(Listed entries Opens)

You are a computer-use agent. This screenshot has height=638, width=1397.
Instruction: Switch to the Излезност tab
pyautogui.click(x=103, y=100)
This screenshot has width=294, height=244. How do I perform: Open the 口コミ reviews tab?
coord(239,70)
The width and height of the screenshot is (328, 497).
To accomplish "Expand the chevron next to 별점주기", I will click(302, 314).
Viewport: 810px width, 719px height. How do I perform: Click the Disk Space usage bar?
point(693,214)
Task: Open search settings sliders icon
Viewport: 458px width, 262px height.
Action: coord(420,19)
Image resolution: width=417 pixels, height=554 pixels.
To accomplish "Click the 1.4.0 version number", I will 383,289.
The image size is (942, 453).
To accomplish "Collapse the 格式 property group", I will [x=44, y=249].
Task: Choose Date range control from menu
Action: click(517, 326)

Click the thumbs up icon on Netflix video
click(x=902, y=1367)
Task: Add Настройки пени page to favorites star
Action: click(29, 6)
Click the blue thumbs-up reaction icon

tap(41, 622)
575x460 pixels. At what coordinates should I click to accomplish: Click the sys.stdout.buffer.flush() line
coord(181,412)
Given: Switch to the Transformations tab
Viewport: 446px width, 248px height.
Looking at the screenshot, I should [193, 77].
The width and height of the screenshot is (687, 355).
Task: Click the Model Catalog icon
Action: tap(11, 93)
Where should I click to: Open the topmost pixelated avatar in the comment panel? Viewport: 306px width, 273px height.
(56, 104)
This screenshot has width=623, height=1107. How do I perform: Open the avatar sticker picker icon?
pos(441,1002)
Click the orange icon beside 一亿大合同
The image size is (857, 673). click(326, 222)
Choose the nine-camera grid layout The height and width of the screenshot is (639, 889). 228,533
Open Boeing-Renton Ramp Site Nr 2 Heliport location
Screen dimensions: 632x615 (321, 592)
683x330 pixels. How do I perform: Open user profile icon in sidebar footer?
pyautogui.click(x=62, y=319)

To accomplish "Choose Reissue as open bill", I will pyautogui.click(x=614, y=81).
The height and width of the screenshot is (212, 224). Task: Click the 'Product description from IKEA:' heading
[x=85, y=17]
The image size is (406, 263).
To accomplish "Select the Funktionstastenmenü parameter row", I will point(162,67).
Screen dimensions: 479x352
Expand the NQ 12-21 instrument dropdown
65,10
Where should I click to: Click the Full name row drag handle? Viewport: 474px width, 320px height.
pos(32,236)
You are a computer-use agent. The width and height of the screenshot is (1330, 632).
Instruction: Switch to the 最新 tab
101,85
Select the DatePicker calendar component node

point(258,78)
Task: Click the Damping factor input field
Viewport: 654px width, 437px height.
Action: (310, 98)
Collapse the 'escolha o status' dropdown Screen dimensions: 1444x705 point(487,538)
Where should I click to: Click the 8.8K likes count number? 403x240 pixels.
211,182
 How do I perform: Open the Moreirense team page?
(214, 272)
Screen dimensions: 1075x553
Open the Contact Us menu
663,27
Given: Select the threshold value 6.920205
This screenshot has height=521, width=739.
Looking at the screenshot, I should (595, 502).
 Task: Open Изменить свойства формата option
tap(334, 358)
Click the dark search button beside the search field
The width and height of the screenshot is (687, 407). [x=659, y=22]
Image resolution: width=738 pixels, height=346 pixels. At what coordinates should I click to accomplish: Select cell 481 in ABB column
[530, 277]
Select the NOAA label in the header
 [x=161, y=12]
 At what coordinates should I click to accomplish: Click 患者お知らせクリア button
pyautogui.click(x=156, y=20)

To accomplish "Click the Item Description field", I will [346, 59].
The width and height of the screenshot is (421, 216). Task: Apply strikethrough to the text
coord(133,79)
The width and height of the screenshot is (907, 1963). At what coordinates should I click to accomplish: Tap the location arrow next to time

(Listed entries Closes)

_Description of the task:_
Return from the data every line that holds "next".

_Answer space:_
To accomplish "Expand the chevron next to 별점주기", I will click(302, 314).
The width and height of the screenshot is (907, 1963). At what coordinates should I click to accomplish: Tap the location arrow next to time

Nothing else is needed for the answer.